Work to be completed: Reproduce every line of the rows below verbatim, leaving out the pictures.

-- start --

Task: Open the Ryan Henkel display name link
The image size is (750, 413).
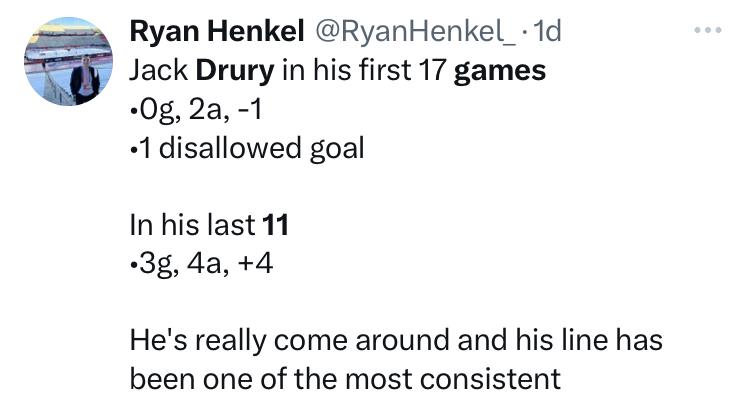Action: coord(217,31)
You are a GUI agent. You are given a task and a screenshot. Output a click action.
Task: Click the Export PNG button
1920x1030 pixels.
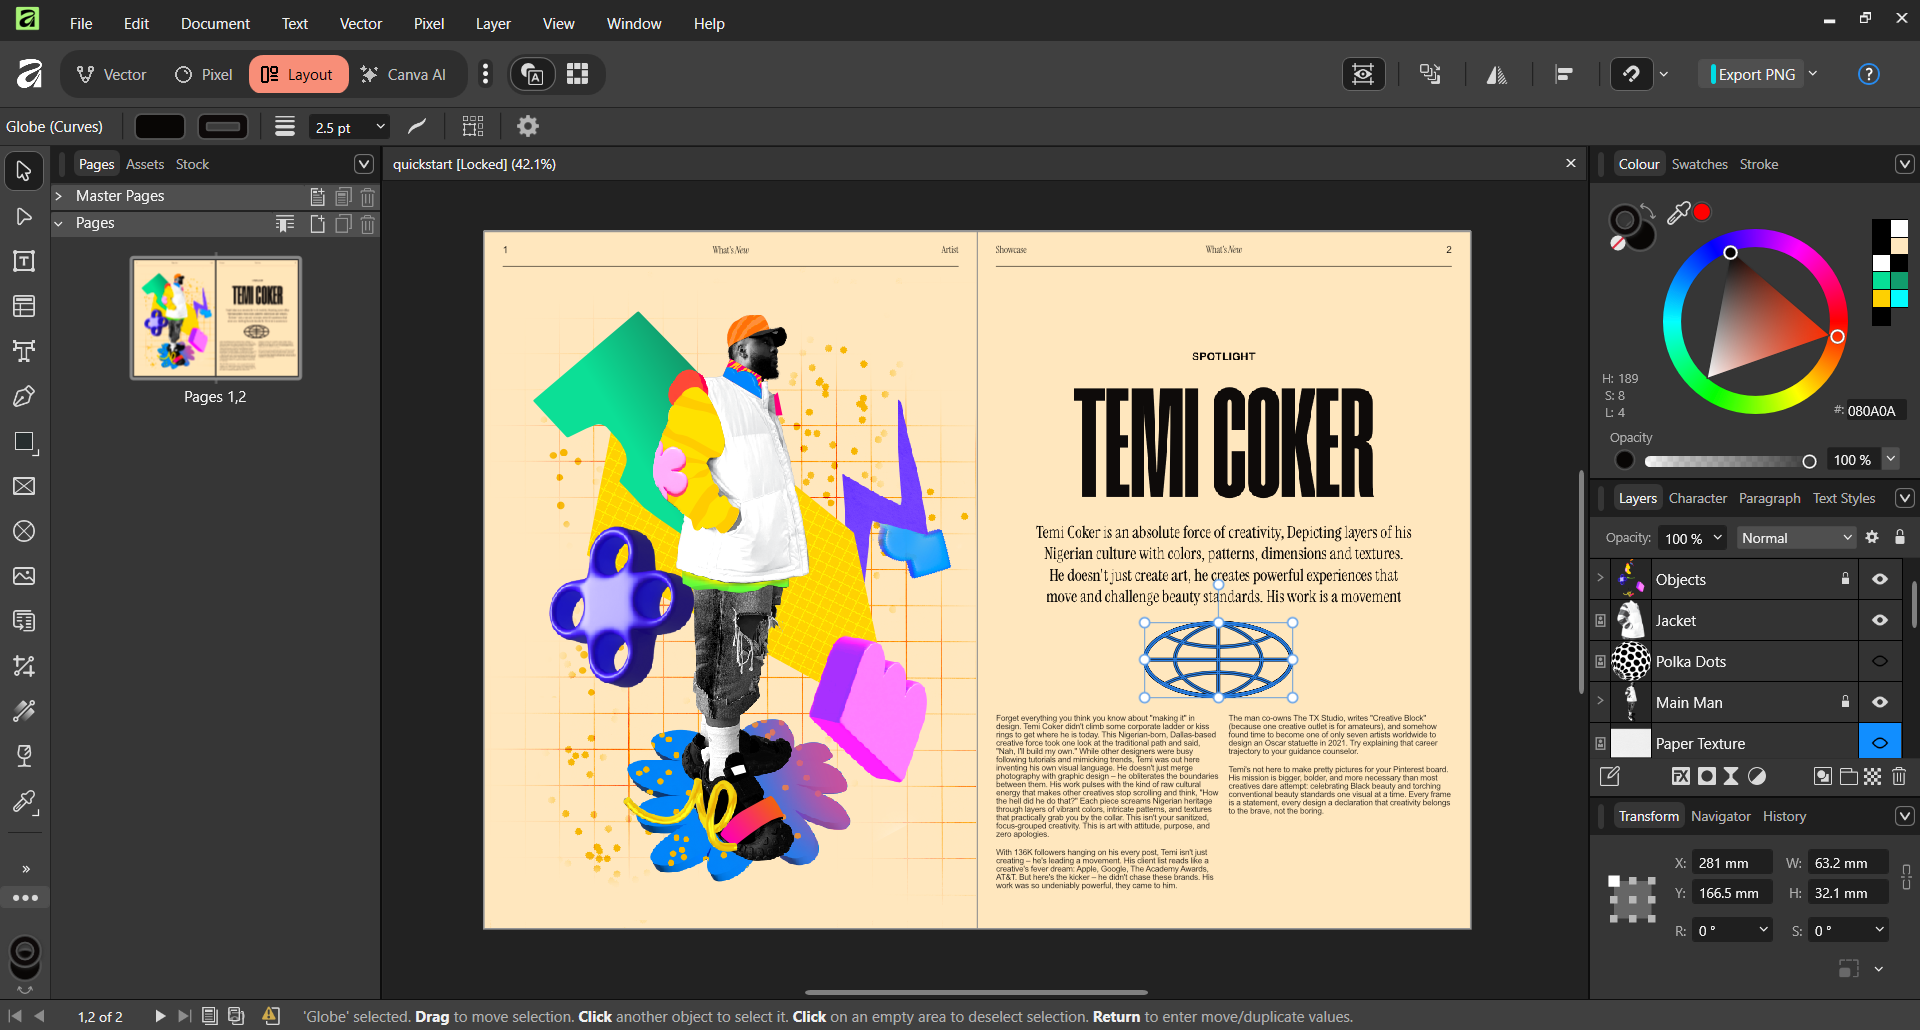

-- end --

Task solution:
Task: Open the Ryan Henkel display name link
The image size is (750, 413).
Action: coord(217,31)
You are a GUI agent. You are given a task and a screenshot. Output a click action.
Task: Click the Export PNG button
1920x1030 pixels.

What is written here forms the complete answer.